>>>>

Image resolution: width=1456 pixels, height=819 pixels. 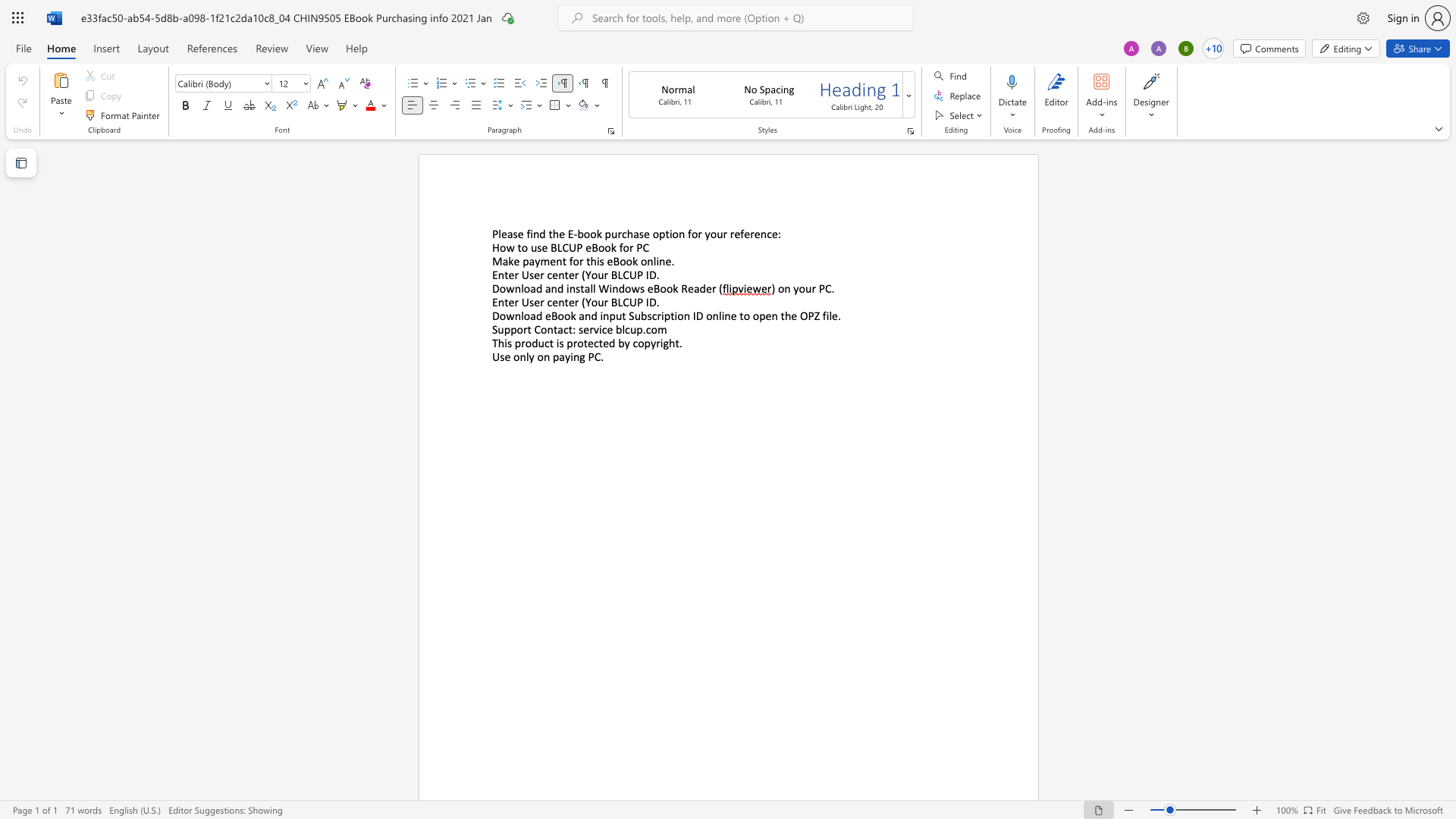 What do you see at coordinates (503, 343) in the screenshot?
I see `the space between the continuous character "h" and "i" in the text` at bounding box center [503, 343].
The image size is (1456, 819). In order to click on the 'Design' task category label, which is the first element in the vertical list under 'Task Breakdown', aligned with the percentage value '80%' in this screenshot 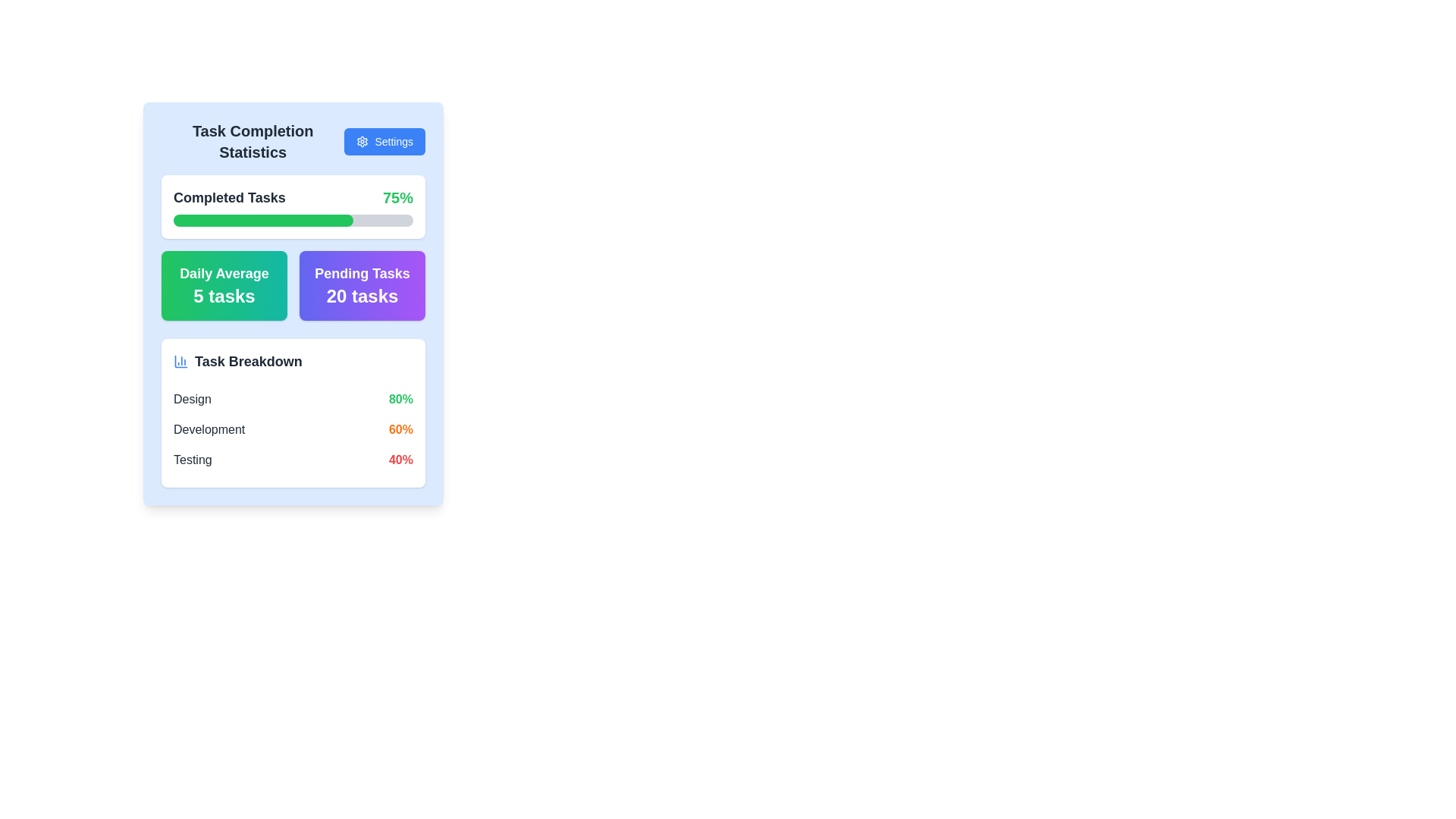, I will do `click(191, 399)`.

<<<<
>>>>

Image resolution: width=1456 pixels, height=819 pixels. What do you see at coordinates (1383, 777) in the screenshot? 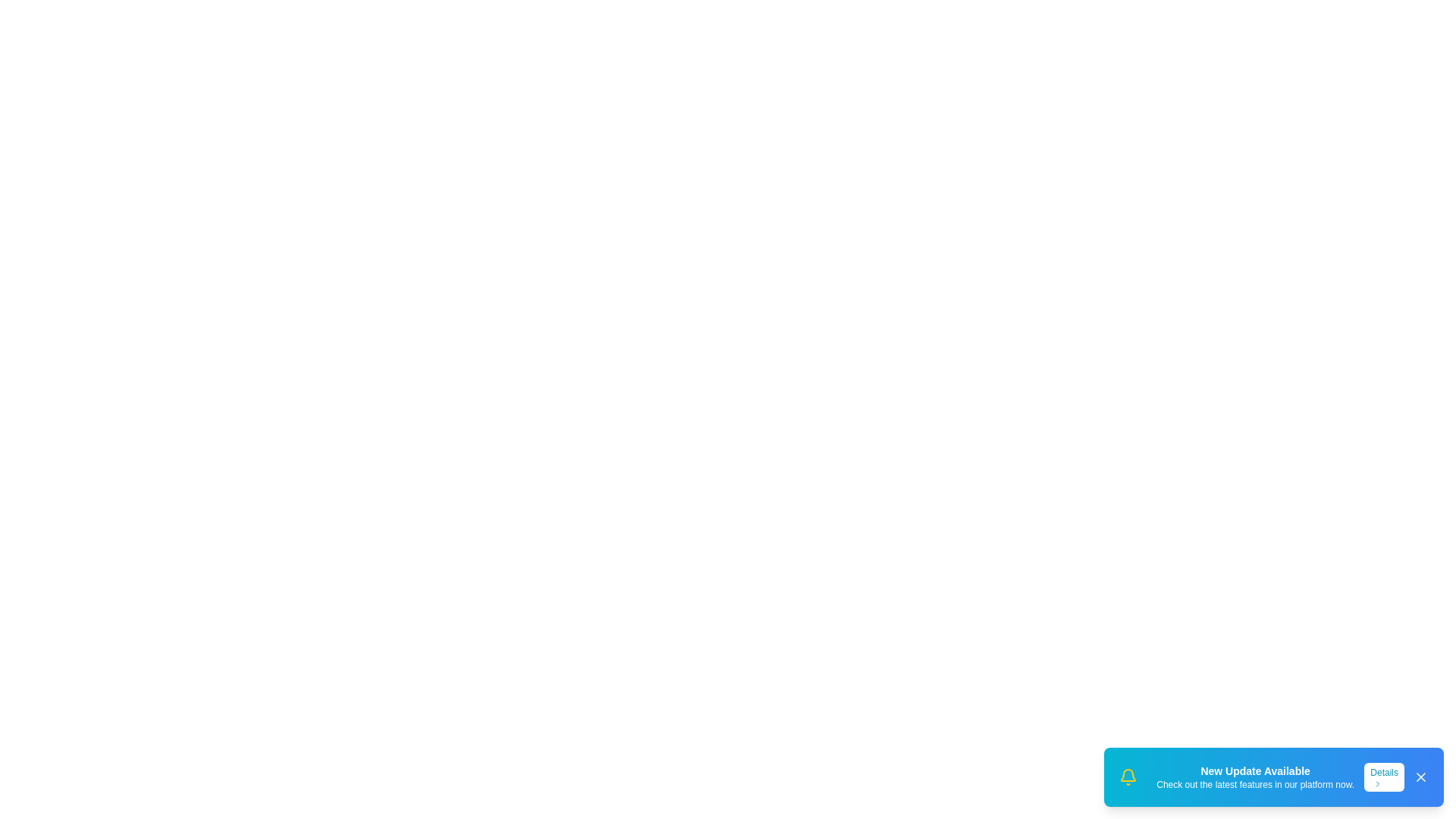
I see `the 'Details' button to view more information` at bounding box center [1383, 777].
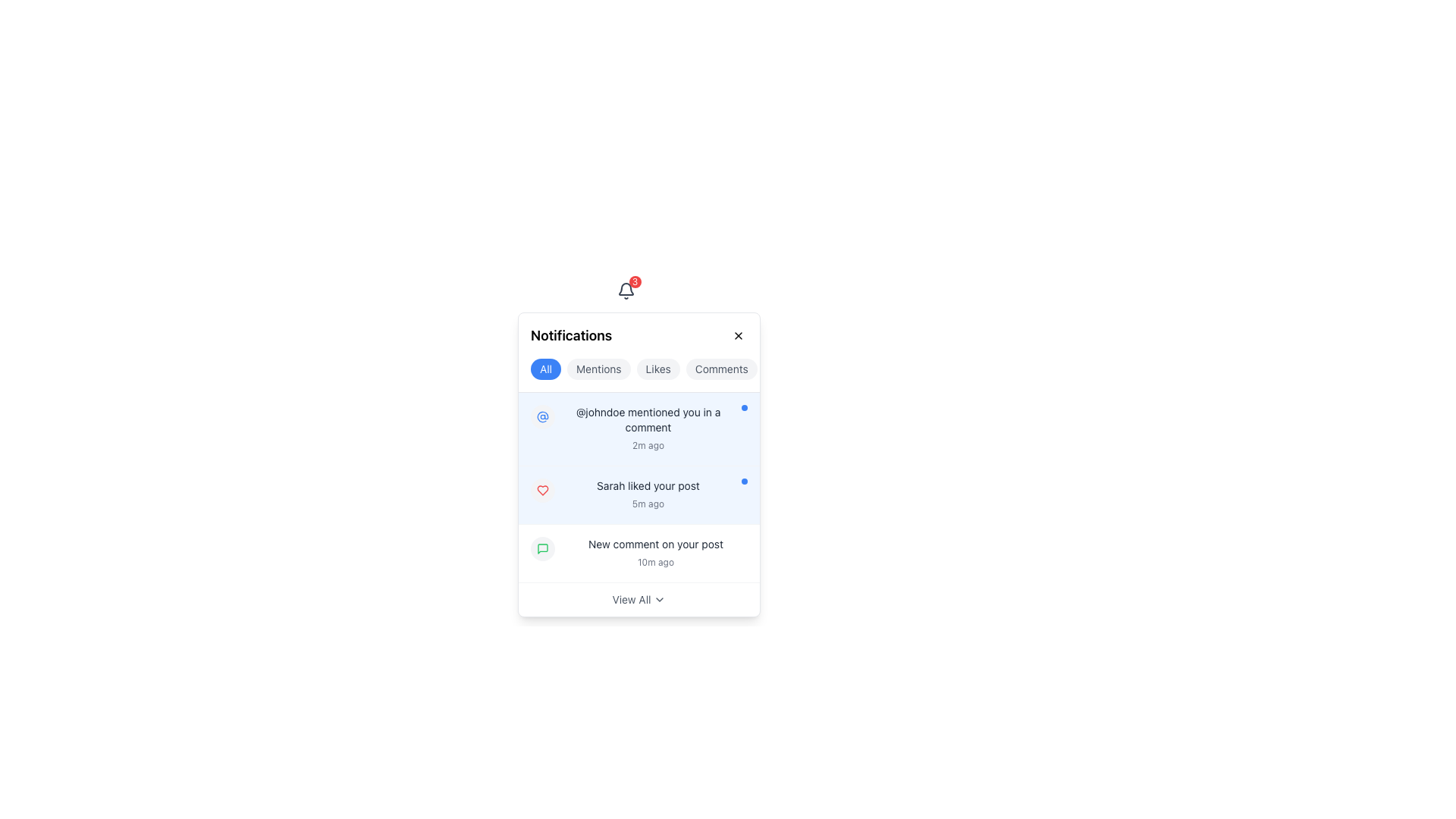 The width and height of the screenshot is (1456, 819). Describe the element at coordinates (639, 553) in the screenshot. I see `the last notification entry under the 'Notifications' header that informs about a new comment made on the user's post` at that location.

<<<<

Problem requirements: Please rewrite everything from the line containing "Image resolution: width=1456 pixels, height=819 pixels. What" down to the line containing "center [1383, 777].", with "screenshot" replaced by "screen capture" and nothing else changed. Leave the pictures out.

Output of the task:
Image resolution: width=1456 pixels, height=819 pixels. What do you see at coordinates (1383, 777) in the screen capture? 
I see `the 'Details' button to view more information` at bounding box center [1383, 777].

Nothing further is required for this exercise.